How can I set the default permissions for files that are created on the network? I mean, I don't want everyone to have privlidges to them, such as any guest users or anything... but we are both in the same group that I created for us so at the least I want that group to have all privlidges, by default, on the shared network drives...

How does one manage this?

[Windaria]

For that matter, every time (even when it appears as if I have the permissions to delete files and such), when I delete files half the time it looks like they are deleted, they go away and all, then I refresh and they are there again... why is this happening?

[retired1af]

You're trying to comprehend the whole picture at once, and for a novice just learning the ropes of groups and permissions, it can be a daunting task.

Break it down into easier bites.

First thing to remember is your permissions are inherited downward through the directory tree. Anything you grant in one directory, will be inherited through each subdirectory.

Let's say we have 4 directories we need to work with. They're all on the same level in the directory structure. We'll call them:

Finance
Personnel
Data
Forms

And we have 4 groups, Finance, HR, Bosses, and Flunkies

Bosses get access to everything.
Finance needs access to Finance, Forms, and Data
HR needs access to Personnel, Forms, and Data
Flunkies need access to Data and Forms.

Now it's just a matter of assigning the permissions to each group, which should be easy at this point.
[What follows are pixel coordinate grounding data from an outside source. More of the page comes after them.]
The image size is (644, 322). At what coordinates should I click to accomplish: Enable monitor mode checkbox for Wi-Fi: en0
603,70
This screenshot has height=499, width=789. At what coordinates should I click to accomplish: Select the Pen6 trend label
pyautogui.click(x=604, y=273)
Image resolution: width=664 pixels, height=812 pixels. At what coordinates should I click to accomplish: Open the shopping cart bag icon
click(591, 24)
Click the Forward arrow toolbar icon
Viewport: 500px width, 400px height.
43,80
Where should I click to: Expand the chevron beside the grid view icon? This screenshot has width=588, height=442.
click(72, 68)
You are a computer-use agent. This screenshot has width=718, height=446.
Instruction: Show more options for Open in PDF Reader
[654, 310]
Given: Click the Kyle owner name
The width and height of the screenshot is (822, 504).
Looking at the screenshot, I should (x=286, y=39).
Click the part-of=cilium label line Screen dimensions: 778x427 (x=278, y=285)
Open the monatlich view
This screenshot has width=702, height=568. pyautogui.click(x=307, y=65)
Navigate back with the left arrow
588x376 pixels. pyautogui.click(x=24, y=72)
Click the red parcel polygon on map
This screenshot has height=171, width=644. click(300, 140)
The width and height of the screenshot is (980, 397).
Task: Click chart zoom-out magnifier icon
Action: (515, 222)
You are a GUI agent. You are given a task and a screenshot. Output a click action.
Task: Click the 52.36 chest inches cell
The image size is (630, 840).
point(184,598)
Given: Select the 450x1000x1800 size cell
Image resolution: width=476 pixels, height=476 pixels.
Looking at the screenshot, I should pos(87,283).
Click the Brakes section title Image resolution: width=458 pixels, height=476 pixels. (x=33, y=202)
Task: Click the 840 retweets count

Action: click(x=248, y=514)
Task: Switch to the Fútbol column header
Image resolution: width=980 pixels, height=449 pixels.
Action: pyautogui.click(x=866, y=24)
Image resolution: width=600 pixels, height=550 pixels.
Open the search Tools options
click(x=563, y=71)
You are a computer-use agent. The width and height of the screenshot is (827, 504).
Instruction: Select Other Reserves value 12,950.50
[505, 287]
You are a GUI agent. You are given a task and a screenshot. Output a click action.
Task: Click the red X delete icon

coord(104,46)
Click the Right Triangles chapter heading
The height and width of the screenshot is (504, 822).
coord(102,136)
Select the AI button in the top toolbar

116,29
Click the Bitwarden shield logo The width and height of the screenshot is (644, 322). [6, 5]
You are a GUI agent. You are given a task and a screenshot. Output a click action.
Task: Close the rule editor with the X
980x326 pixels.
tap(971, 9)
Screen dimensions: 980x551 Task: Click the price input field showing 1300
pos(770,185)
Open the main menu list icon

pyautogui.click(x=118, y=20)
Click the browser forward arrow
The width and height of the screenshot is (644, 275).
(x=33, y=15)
The thing to remember, is you need to pay close attention to what each group has access to. As you can assign an individual to multiple usergroups, you could easily grant access to something you don't want them to have.

What you need to do at this point is ensure that each group can read and write to all files in that particular directory. Make sure you assign based on group membership, rather than individuals, as you won't be able to modify something that another user has placed in there.

[Windaria]

But how can more than one group be assigned to a folder?

[Xenon]

Only one group can be assigned to a directory but a user can be added to multiple groups. Let me show this based on the first example:

First create a group for each of these directories:
cat bed => catbed
dog house => doghouse
owner house => ownerhouse
food => food

Then add users to the required groups:
food => food
cats => catbed
dogs => doghouse
owners => catbed, doghouse, ownerhouse, food


Hope that makes sense

[retired1af]

Only one group can be assigned to a directory but a user can be added to multiple groups. Let me show this based on the first example:

When using ACL, multiple groups can be assigned to a directory. Here's a detailed guide on using ACL.

[Xenon]

Ta for that, I've learnt something new

[Windaria]

So is this ACL a default function, or is it an add-on that someone has created? I mean, I haven't seen any GUI for this... and for that matter, is it a SUSE only thing? Sorry if these questions seem inane, I am an absolute linux newbie.

Beyond that, any idea as to the second part of my original post, regarding the non-theoretical stuff?